Johnny Winter, Duane Allman and Dickie Betts were jamming with the band in the middle of the swamp in the middle of the night in the middle of Florida that today is Disneyworld. The Winter’s End pop festival had been roadblocked by state troopers. The only bands that got through were Bethlehem Asylum, Allman Brothers, and Johnny Winter. We played for the mud soaked kids for three days. This was a moment of epiphany for me. The improvising between Duane and Johnny and Dickie went to new heights. They were creating new licks, never repeating themselves. Not falling back on cliches. It was fresh, spontaneous, original, flowing effortlessly. They were creating the new vocabulary of rock blues licks that every pimple faced kid has been practicing in their bedroom ever since. This was where it was created. Stuff I had never heard before. In the middle of the swamp with a dead horse not fifty yards behind the stage. I wanted to play like that forever. I wanted that effortless flow forever. I sensed that their source of creativity was different than anyone else’s. They had found a note, a place, a state of mind, a state of grace, where the music was spontaneously created, eternally swinging, fresh and new and totally funky and soulful.

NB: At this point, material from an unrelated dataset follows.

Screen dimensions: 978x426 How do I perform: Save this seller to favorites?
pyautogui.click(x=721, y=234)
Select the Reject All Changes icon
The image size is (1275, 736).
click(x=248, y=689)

My mother saw us on the news, horrified. Animal, our roadie was sitting on the roof of the school bus she had helped purchase, with women wearing no shirts. Family Easter dinner was painfully strained.

I was sleeping soundly, listening to the rigging on the sailboats, humming and clinking in the trade winds a few blocks away. A clap of thunder woke me. “Something heavy just happened.” I said. Duane had just died.

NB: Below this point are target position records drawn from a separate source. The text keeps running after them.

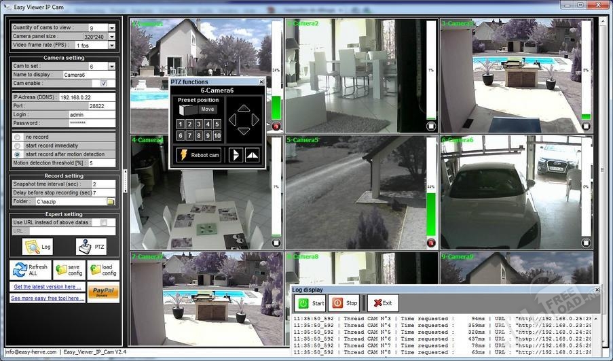Refresh ALL cameras
This screenshot has height=361, width=613.
click(x=31, y=270)
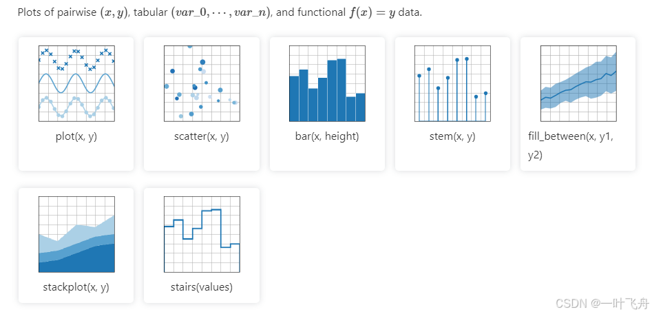652x314 pixels.
Task: Click the bar(x, height) text label
Action: pos(327,136)
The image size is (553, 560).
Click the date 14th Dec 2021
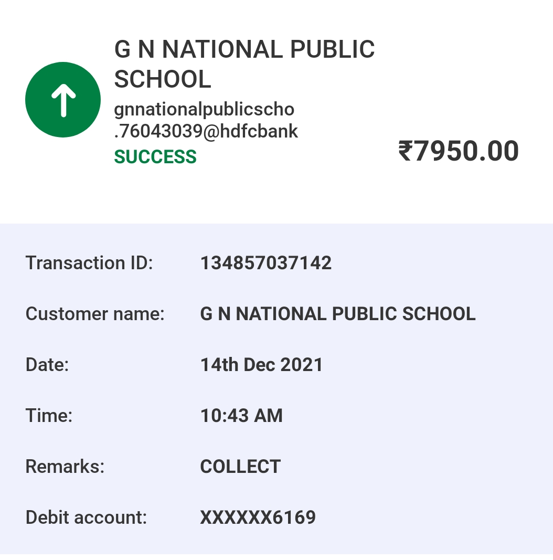[262, 365]
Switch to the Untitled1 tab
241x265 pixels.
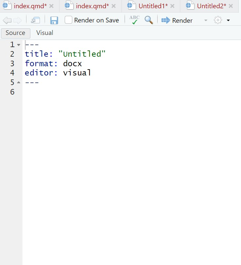(153, 6)
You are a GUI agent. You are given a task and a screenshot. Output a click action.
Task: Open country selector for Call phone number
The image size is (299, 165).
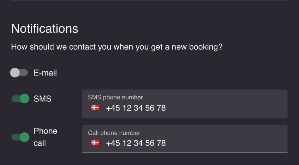[95, 143]
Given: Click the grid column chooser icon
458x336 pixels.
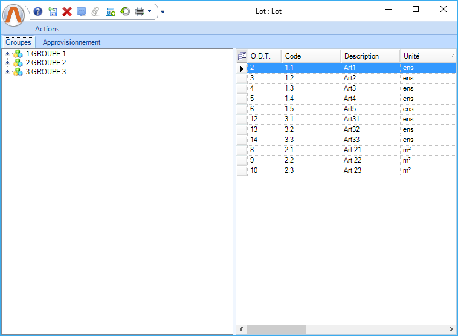Looking at the screenshot, I should tap(242, 56).
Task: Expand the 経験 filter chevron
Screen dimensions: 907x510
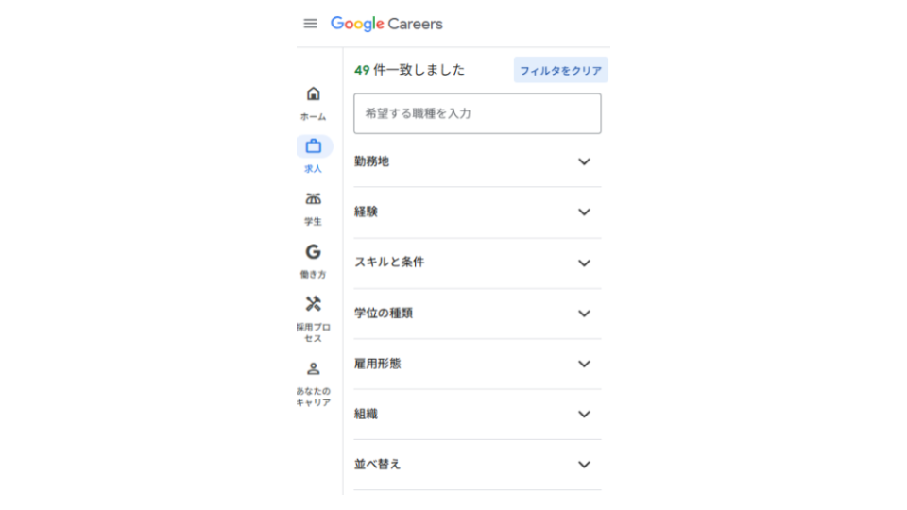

Capricorn Exit Ampex records got two albums out of Bethlehem Asylum. “Commit Yourself” and “Tales of the Citadel”. Our earnings went up Phil’s nose and into the election campaign of a certain Georgia Governor that became president. The Macon, Georgia music mob threw a lot of weight, for a little while. Hy Shore said we should sue. He felt very confident about the case. I just remembered all the great music I heard Duane play and figured we were even.